While the shooter was the one who entered the school and pulled the trigger, “there are other individuals who contributed to this,” McDonald said at a news conference on Friday.
“It’s my intention to hold them accountable,” she said.
The most interesting and intriguing aspect of Brown’s statement is the revelation of the mother’s text to Ethan: “Don’t do it.” That certainly sounds as though the mother had some inclination that Ethan was going to do something bad. If she didn’t warn the school at that point, a jury may well be inclined to see that as the kind of negligence that would support the charges.
McDonald also tried to distance herself from the politics around gun ownership:
Oakland County Prosecutor Karen McDonald: "I am not here to say that people shouldn't own guns…It's your responsibility, it's your duty, to make sure that you don't give access to this deadly weapon to somebody that you have reason to believe is going to harm someone." pic.twitter.com/EHEVwOCmli
— CBS News (@CBSNews) December 3, 2021
It’s going to be a tough case to make, the New York Times adds in its coverage. Michigan doesn’t require firearms to remain secured inside a house, which would contradict the “duty” argument McDonald makes here:
Although many underage school shooters arm themselves with guns from home, the adults responsible for the weapons are rarely charged, experts say.
Many states, including Michigan, do not have laws requiring guns to be locked away, and experts say prosecuting a gunman’s family members in the raw aftermath of a mass shooting can raise divisive questions pitting Second Amendment rights against gun safety.

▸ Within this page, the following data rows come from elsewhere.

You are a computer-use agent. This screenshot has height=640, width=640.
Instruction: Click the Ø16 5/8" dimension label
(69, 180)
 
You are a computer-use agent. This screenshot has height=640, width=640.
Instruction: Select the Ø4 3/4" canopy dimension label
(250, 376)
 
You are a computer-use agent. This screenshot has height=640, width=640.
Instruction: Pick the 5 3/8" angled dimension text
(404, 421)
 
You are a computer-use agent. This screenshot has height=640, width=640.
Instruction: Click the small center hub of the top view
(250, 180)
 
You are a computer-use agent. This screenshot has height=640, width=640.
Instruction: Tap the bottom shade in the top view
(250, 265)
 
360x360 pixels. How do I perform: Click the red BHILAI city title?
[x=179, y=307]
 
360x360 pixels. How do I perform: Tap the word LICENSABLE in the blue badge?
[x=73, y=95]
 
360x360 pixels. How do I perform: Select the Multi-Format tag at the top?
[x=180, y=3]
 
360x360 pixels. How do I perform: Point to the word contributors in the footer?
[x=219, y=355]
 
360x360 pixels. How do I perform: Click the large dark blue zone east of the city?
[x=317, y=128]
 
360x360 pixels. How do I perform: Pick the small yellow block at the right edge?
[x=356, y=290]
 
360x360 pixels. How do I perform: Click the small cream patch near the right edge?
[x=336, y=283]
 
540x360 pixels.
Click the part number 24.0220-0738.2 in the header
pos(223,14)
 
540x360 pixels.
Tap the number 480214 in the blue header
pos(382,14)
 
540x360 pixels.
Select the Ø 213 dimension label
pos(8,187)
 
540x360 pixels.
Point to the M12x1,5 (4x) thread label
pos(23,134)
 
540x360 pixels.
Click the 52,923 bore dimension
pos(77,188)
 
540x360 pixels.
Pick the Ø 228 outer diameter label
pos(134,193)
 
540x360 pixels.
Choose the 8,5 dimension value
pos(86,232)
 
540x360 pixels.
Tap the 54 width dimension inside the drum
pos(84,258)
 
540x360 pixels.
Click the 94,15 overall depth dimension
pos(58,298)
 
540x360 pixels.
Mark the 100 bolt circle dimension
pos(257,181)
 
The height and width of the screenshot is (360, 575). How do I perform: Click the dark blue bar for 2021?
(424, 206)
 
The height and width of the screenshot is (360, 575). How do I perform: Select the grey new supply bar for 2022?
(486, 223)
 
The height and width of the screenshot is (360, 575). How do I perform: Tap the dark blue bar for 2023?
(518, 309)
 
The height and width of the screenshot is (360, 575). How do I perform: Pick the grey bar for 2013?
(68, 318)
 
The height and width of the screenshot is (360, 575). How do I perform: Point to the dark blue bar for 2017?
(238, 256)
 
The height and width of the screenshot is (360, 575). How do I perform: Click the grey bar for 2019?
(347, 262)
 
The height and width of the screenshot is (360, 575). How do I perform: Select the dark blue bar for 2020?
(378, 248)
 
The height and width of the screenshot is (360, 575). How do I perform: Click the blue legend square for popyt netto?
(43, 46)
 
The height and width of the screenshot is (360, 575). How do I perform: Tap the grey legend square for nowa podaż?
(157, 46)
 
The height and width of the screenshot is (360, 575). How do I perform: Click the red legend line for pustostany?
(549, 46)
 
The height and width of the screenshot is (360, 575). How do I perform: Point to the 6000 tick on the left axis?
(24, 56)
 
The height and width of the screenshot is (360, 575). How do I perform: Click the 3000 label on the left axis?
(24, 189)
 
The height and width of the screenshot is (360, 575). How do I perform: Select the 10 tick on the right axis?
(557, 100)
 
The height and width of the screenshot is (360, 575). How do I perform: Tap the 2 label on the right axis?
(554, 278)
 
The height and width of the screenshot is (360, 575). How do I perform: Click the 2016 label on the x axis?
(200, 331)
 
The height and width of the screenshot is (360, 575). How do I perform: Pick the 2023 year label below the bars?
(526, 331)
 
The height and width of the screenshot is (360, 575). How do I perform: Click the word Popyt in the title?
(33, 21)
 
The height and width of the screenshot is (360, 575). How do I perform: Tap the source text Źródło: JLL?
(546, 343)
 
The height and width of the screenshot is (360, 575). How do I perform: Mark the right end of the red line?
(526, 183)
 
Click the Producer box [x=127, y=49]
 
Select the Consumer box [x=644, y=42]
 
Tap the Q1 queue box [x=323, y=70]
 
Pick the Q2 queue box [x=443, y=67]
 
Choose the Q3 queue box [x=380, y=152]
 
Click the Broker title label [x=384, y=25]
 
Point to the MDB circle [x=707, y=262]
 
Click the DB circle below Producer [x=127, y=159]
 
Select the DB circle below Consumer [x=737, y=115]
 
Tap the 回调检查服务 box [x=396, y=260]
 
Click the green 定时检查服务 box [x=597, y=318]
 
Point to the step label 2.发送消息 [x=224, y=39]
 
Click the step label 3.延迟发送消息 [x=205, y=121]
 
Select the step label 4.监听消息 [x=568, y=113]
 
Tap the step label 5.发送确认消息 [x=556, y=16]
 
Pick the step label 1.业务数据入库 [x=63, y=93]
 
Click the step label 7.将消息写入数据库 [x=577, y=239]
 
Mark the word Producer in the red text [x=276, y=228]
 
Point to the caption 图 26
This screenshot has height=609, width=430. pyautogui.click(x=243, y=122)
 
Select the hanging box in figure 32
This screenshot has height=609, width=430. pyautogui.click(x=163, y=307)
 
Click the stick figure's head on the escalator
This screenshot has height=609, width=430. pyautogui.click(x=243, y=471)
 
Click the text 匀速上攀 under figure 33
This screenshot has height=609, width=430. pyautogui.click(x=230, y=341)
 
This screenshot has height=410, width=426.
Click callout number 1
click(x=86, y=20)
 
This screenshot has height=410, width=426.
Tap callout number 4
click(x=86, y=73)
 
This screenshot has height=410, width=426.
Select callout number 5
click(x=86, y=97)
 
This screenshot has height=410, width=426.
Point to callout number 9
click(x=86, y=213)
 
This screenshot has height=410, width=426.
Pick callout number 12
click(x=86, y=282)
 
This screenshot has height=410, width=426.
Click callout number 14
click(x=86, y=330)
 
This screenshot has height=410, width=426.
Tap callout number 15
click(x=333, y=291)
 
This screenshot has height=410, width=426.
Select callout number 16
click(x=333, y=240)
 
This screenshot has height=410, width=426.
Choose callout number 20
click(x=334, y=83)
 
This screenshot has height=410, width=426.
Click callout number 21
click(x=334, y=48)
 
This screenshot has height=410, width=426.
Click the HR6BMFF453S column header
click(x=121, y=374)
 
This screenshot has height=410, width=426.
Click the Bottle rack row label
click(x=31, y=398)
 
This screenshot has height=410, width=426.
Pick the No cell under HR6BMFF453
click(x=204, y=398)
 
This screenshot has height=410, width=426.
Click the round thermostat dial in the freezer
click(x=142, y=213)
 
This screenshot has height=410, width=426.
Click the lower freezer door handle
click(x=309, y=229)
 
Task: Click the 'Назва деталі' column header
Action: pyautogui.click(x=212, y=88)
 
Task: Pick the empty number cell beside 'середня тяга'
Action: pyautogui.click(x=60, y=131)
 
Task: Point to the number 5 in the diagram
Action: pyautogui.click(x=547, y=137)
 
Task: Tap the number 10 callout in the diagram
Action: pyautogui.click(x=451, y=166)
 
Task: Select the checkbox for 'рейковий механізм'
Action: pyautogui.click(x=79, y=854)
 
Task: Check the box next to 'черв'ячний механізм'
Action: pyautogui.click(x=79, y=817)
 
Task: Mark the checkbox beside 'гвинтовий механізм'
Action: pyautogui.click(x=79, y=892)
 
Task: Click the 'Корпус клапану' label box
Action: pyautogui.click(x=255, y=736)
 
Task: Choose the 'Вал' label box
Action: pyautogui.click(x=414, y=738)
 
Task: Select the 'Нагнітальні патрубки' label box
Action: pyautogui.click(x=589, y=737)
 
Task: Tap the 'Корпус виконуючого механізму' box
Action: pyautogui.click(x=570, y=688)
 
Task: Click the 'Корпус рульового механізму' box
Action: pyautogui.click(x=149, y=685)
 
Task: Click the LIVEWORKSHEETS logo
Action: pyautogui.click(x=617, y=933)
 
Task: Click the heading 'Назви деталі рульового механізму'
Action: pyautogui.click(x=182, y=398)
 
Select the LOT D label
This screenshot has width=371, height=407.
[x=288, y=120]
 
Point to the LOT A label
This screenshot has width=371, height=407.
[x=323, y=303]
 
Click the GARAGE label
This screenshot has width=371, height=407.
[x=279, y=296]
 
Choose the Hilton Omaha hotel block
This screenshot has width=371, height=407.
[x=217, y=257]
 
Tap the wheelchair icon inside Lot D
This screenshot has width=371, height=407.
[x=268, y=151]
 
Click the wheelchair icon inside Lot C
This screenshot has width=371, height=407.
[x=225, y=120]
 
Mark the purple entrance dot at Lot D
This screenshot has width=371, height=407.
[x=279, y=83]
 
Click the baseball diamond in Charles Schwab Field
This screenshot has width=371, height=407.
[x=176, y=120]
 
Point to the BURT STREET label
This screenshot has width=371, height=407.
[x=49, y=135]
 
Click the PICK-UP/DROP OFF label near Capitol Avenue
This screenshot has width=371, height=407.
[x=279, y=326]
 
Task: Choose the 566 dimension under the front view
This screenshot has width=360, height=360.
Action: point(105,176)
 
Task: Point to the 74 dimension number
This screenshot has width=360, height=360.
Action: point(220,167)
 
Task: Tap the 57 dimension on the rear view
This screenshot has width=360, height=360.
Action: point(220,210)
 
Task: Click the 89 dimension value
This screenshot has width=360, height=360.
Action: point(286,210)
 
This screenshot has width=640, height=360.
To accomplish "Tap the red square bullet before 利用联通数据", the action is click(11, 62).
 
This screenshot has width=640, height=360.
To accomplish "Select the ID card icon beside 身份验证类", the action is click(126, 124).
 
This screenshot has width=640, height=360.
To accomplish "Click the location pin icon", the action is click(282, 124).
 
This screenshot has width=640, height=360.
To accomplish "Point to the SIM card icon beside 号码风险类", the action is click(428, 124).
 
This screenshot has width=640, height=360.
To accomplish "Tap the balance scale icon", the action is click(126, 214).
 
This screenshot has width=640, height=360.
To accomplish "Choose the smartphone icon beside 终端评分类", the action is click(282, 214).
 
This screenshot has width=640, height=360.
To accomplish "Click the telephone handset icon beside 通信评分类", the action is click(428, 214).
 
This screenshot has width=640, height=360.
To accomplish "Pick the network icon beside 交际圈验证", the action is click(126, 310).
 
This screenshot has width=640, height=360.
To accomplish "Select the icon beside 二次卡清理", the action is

At the moment, we don’t have enough of the evidence or testimony to see whether McDonald can sustain these charges at trial. At least from her presentation, there seems to be at least some reasonable suspicion of criminal negligence in this case. Until we hear from the defense and see the totality of circumstances, we should reserve judgment, but it will be difficult for a jury to not assign some responsibility to the parents for the horrific acts committed by their 15-year-old.
Update: To quote the film Apollo 13 … “Did we miss a step here?”
“So the Crumbleys are missing now?”
— Acyn (@Acyn) December 3, 2021
The Oakland County Fugitive Apprehension Team is searching Friday for the parents of an Oxford High teenager charged in Tuesday’s school shooting after the couple stopped responding to their attorney, according to authorities. …
“Their attorney had assured us that if a decision was made to charge them, she would produce them for arrest,” Oakland County Undersheriff Mike McCabe said Friday.
That agreement with attorney Shannon Smith was sometime in the morning, McCabe said around 2 p.m. Friday.
“Our last conversation with the attorney was that she had been trying to reach them by phone and text, and they were not responding,” he said.
Shouldn’t they have arrested the couple before holding a press conference to announce the charges? Treating the presser as if it were more important than securing the indicted doesn’t exactly leave a great impression of the prosecutors’ priorities in this case.